* [Listed entries]:

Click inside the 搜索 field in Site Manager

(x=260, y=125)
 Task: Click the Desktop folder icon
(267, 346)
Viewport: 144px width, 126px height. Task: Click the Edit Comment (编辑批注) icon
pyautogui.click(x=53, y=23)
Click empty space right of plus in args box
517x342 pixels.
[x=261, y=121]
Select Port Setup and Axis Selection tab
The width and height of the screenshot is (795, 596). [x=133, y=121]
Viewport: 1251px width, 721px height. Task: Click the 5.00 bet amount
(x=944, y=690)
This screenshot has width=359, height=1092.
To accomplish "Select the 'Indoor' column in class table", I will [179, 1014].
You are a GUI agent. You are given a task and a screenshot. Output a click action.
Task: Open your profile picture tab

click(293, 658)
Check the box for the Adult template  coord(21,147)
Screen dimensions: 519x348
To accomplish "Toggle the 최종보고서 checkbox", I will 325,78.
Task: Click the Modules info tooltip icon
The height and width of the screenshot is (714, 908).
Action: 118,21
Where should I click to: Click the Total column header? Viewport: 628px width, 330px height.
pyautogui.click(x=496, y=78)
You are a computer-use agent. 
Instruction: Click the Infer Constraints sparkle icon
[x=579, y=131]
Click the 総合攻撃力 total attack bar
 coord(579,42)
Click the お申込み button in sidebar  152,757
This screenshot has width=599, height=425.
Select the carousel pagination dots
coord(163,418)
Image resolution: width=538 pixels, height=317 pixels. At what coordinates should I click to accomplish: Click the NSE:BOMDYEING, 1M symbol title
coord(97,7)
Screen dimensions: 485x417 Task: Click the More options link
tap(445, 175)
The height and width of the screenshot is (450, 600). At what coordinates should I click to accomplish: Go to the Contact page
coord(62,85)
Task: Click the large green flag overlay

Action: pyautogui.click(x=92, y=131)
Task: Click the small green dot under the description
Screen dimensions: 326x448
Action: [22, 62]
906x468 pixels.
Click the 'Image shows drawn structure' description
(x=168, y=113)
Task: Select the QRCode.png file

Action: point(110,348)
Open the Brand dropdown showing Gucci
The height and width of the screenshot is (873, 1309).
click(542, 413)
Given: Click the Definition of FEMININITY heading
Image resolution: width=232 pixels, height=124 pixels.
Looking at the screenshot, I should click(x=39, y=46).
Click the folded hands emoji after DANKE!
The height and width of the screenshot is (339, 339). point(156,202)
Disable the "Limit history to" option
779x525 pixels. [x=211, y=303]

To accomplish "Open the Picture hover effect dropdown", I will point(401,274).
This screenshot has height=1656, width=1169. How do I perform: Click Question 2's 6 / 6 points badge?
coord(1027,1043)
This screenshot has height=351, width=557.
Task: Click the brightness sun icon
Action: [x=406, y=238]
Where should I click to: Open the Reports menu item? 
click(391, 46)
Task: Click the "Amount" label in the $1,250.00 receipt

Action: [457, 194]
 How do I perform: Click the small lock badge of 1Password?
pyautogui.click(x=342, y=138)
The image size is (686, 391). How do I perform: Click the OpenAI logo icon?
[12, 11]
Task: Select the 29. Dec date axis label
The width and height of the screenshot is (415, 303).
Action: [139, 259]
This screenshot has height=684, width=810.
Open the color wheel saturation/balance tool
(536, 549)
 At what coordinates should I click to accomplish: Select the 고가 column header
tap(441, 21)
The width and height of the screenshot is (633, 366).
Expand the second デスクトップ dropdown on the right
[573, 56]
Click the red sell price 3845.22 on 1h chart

* [What you need to do]: Every line of the listing should be repeated exactly.

* [Task result]:
Click inside the 搜索 field in Site Manager

(x=260, y=125)
 Task: Click the Desktop folder icon
(267, 346)
Viewport: 144px width, 126px height. Task: Click the Edit Comment (编辑批注) icon
pyautogui.click(x=53, y=23)
Click empty space right of plus in args box
517x342 pixels.
[x=261, y=121]
Select Port Setup and Axis Selection tab
The width and height of the screenshot is (795, 596). [x=133, y=121]
Viewport: 1251px width, 721px height. Task: Click the 5.00 bet amount
(x=944, y=690)
This screenshot has width=359, height=1092.
To accomplish "Select the 'Indoor' column in class table", I will [179, 1014].
You are a GUI agent. You are given a task and a screenshot. Output a click action.
Task: Open your profile picture tab

click(293, 658)
Check the box for the Adult template  coord(21,147)
Screen dimensions: 519x348
To accomplish "Toggle the 최종보고서 checkbox", I will 325,78.
Task: Click the Modules info tooltip icon
The height and width of the screenshot is (714, 908).
Action: 118,21
Where should I click to: Click the Total column header? Viewport: 628px width, 330px height.
pyautogui.click(x=496, y=78)
You are a computer-use agent. 
Instruction: Click the Infer Constraints sparkle icon
[x=579, y=131]
Click the 総合攻撃力 total attack bar
 coord(579,42)
Click the お申込み button in sidebar  152,757
This screenshot has width=599, height=425.
Select the carousel pagination dots
coord(163,418)
Image resolution: width=538 pixels, height=317 pixels. At what coordinates should I click to accomplish: Click the NSE:BOMDYEING, 1M symbol title
coord(97,7)
Screen dimensions: 485x417 Task: Click the More options link
tap(445, 175)
The height and width of the screenshot is (450, 600). At what coordinates should I click to accomplish: Go to the Contact page
coord(62,85)
Task: Click the large green flag overlay

Action: pyautogui.click(x=92, y=131)
Task: Click the small green dot under the description
Screen dimensions: 326x448
Action: [22, 62]
906x468 pixels.
Click the 'Image shows drawn structure' description
(x=168, y=113)
Task: Select the QRCode.png file

Action: point(110,348)
Open the Brand dropdown showing Gucci
The height and width of the screenshot is (873, 1309).
click(542, 413)
Given: Click the Definition of FEMININITY heading
Image resolution: width=232 pixels, height=124 pixels.
Looking at the screenshot, I should click(x=39, y=46).
Click the folded hands emoji after DANKE!
The height and width of the screenshot is (339, 339). point(156,202)
Disable the "Limit history to" option
779x525 pixels. [x=211, y=303]

To accomplish "Open the Picture hover effect dropdown", I will point(401,274).
This screenshot has height=1656, width=1169. How do I perform: Click Question 2's 6 / 6 points badge?
coord(1027,1043)
This screenshot has height=351, width=557.
Task: Click the brightness sun icon
Action: [x=406, y=238]
Where should I click to: Open the Reports menu item? 
click(391, 46)
Task: Click the "Amount" label in the $1,250.00 receipt

Action: [457, 194]
 How do I perform: Click the small lock badge of 1Password?
pyautogui.click(x=342, y=138)
The image size is (686, 391). How do I perform: Click the OpenAI logo icon?
[12, 11]
Task: Select the 29. Dec date axis label
The width and height of the screenshot is (415, 303).
Action: [139, 259]
This screenshot has height=684, width=810.
Open the color wheel saturation/balance tool
(536, 549)
 At what coordinates should I click to accomplish: Select the 고가 column header
tap(441, 21)
The width and height of the screenshot is (633, 366).
Expand the second デスクトップ dropdown on the right
[573, 56]
Click the red sell price 3845.22 on 1h chart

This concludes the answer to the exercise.